Convert each line of the listing below into a Markdown table with two columns, Row and Line. Number the rows and leave out blank lines.

--- Begin Data in this exercise ---

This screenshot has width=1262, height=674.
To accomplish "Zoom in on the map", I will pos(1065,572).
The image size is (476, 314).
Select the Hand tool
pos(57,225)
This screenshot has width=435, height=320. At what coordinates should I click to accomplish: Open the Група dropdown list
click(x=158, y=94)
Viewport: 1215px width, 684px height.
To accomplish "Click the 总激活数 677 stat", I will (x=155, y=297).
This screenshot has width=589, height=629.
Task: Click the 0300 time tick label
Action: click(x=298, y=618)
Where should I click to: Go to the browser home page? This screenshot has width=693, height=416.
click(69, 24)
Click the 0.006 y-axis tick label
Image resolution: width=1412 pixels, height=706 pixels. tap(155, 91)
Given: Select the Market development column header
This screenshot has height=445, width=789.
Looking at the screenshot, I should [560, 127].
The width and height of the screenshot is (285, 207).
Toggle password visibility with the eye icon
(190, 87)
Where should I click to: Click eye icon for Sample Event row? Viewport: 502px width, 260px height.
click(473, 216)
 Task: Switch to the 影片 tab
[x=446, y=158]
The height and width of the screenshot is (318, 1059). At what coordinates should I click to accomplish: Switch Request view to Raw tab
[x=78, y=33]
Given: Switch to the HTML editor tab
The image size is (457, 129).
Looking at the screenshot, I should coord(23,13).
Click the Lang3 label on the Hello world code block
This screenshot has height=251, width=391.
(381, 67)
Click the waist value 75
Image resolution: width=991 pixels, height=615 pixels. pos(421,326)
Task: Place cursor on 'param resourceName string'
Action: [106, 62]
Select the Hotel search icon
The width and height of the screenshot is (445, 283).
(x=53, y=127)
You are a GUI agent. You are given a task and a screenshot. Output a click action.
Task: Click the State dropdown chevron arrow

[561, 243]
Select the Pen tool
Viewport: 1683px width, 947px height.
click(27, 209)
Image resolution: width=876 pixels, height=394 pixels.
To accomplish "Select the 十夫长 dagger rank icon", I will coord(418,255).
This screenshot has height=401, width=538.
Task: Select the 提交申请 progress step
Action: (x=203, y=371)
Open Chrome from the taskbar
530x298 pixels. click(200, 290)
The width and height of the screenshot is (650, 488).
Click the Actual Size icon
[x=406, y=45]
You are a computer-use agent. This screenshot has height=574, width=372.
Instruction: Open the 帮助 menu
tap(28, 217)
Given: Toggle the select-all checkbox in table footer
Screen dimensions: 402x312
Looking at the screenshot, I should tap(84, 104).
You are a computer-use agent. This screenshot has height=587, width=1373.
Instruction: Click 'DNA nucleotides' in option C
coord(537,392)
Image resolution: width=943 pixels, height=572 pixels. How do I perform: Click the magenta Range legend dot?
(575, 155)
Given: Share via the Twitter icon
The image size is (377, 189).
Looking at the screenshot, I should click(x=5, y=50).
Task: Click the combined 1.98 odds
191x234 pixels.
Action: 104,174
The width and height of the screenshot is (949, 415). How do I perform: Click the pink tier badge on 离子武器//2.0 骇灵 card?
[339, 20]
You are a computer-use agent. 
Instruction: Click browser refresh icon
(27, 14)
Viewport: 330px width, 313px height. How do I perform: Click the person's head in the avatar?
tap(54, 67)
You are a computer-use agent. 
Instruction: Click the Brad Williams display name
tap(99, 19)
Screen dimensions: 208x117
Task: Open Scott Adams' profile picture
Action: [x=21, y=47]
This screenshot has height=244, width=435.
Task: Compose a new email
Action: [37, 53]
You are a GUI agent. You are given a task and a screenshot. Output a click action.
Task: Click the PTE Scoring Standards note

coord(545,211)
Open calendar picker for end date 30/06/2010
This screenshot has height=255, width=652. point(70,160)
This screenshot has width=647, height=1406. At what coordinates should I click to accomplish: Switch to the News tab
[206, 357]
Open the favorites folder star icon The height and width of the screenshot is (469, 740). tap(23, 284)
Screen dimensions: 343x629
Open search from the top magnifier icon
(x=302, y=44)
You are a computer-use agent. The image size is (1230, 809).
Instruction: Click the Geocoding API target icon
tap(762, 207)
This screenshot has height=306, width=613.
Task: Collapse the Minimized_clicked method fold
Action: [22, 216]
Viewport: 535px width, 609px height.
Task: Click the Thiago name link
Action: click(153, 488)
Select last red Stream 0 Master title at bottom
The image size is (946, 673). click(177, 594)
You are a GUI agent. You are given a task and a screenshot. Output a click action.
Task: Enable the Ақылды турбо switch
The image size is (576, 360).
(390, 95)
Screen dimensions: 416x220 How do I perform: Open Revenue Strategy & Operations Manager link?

--- End Data in this exercise ---

Answer in full –
| Row | Line |
|---|---|
| 1 | This screenshot has width=1262, height=674. |
| 2 | To accomplish "Zoom in on the map", I will pos(1065,572). |
| 3 | The image size is (476, 314). |
| 4 | Select the Hand tool |
| 5 | pos(57,225) |
| 6 | This screenshot has width=435, height=320. At what coordinates should I click to accomplish: Open the Група dropdown list |
| 7 | click(x=158, y=94) |
| 8 | Viewport: 1215px width, 684px height. |
| 9 | To accomplish "Click the 总激活数 677 stat", I will (x=155, y=297). |
| 10 | This screenshot has width=589, height=629. |
| 11 | Task: Click the 0300 time tick label |
| 12 | Action: click(x=298, y=618) |
| 13 | Where should I click to: Go to the browser home page? This screenshot has width=693, height=416. |
| 14 | click(69, 24) |
| 15 | Click the 0.006 y-axis tick label |
| 16 | Image resolution: width=1412 pixels, height=706 pixels. tap(155, 91) |
| 17 | Given: Select the Market development column header |
| 18 | This screenshot has height=445, width=789. |
| 19 | Looking at the screenshot, I should [560, 127]. |
| 20 | The width and height of the screenshot is (285, 207). |
| 21 | Toggle password visibility with the eye icon |
| 22 | (190, 87) |
| 23 | Where should I click to: Click eye icon for Sample Event row? Viewport: 502px width, 260px height. |
| 24 | click(473, 216) |
| 25 |  Task: Switch to the 影片 tab |
| 26 | [x=446, y=158] |
| 27 | The height and width of the screenshot is (318, 1059). At what coordinates should I click to accomplish: Switch Request view to Raw tab |
| 28 | [x=78, y=33] |
| 29 | Given: Switch to the HTML editor tab |
| 30 | The image size is (457, 129). |
| 31 | Looking at the screenshot, I should coord(23,13). |
| 32 | Click the Lang3 label on the Hello world code block |
| 33 | This screenshot has height=251, width=391. |
| 34 | (381, 67) |
| 35 | Click the waist value 75 |
| 36 | Image resolution: width=991 pixels, height=615 pixels. pos(421,326) |
| 37 | Task: Place cursor on 'param resourceName string' |
| 38 | Action: [106, 62] |
| 39 | Select the Hotel search icon |
| 40 | The width and height of the screenshot is (445, 283). |
| 41 | (x=53, y=127) |
| 42 | You are a GUI agent. You are given a task and a screenshot. Output a click action. |
| 43 | Task: Click the State dropdown chevron arrow |
| 44 | [561, 243] |
| 45 | Select the Pen tool |
| 46 | Viewport: 1683px width, 947px height. |
| 47 | click(27, 209) |
| 48 | Image resolution: width=876 pixels, height=394 pixels. |
| 49 | To accomplish "Select the 十夫长 dagger rank icon", I will coord(418,255). |
| 50 | This screenshot has height=401, width=538. |
| 51 | Task: Select the 提交申请 progress step |
| 52 | Action: (x=203, y=371) |
| 53 | Open Chrome from the taskbar |
| 54 | 530x298 pixels. click(200, 290) |
| 55 | The width and height of the screenshot is (650, 488). |
| 56 | Click the Actual Size icon |
| 57 | [x=406, y=45] |
| 58 | You are a computer-use agent. This screenshot has height=574, width=372. |
| 59 | Instruction: Open the 帮助 menu |
| 60 | tap(28, 217) |
| 61 | Given: Toggle the select-all checkbox in table footer |
| 62 | Screen dimensions: 402x312 |
| 63 | Looking at the screenshot, I should tap(84, 104). |
| 64 | You are a computer-use agent. This screenshot has height=587, width=1373. |
| 65 | Instruction: Click 'DNA nucleotides' in option C |
| 66 | coord(537,392) |
| 67 | Image resolution: width=943 pixels, height=572 pixels. How do I perform: Click the magenta Range legend dot? |
| 68 | (575, 155) |
| 69 | Given: Share via the Twitter icon |
| 70 | The image size is (377, 189). |
| 71 | Looking at the screenshot, I should click(x=5, y=50). |
| 72 | Task: Click the combined 1.98 odds |
| 73 | 191x234 pixels. |
| 74 | Action: 104,174 |
| 75 | The width and height of the screenshot is (949, 415). How do I perform: Click the pink tier badge on 离子武器//2.0 骇灵 card? |
| 76 | [339, 20] |
| 77 | You are a computer-use agent.  |
| 78 | Instruction: Click browser refresh icon |
| 79 | (27, 14) |
| 80 | Viewport: 330px width, 313px height. How do I perform: Click the person's head in the avatar? |
| 81 | tap(54, 67) |
| 82 | You are a computer-use agent.  |
| 83 | Instruction: Click the Brad Williams display name |
| 84 | tap(99, 19) |
| 85 | Screen dimensions: 208x117 |
| 86 | Task: Open Scott Adams' profile picture |
| 87 | Action: [x=21, y=47] |
| 88 | This screenshot has height=244, width=435. |
| 89 | Task: Compose a new email |
| 90 | Action: [37, 53] |
| 91 | You are a GUI agent. You are given a task and a screenshot. Output a click action. |
| 92 | Task: Click the PTE Scoring Standards note |
| 93 | coord(545,211) |
| 94 | Open calendar picker for end date 30/06/2010 |
| 95 | This screenshot has height=255, width=652. point(70,160) |
| 96 | This screenshot has width=647, height=1406. At what coordinates should I click to accomplish: Switch to the News tab |
| 97 | [206, 357] |
| 98 | Open the favorites folder star icon The height and width of the screenshot is (469, 740). tap(23, 284) |
| 99 | Screen dimensions: 343x629 |
| 100 | Open search from the top magnifier icon |
| 101 | (x=302, y=44) |
| 102 | You are a computer-use agent. The image size is (1230, 809). |
| 103 | Instruction: Click the Geocoding API target icon |
| 104 | tap(762, 207) |
| 105 | This screenshot has height=306, width=613. |
| 106 | Task: Collapse the Minimized_clicked method fold |
| 107 | Action: [22, 216] |
| 108 | Viewport: 535px width, 609px height. |
| 109 | Task: Click the Thiago name link |
| 110 | Action: click(153, 488) |
| 111 | Select last red Stream 0 Master title at bottom |
| 112 | The image size is (946, 673). click(177, 594) |
| 113 | You are a GUI agent. You are given a task and a screenshot. Output a click action. |
| 114 | Task: Enable the Ақылды турбо switch |
| 115 | The image size is (576, 360). |
| 116 | (390, 95) |
| 117 | Screen dimensions: 416x220 How do I perform: Open Revenue Strategy & Operations Manager link? |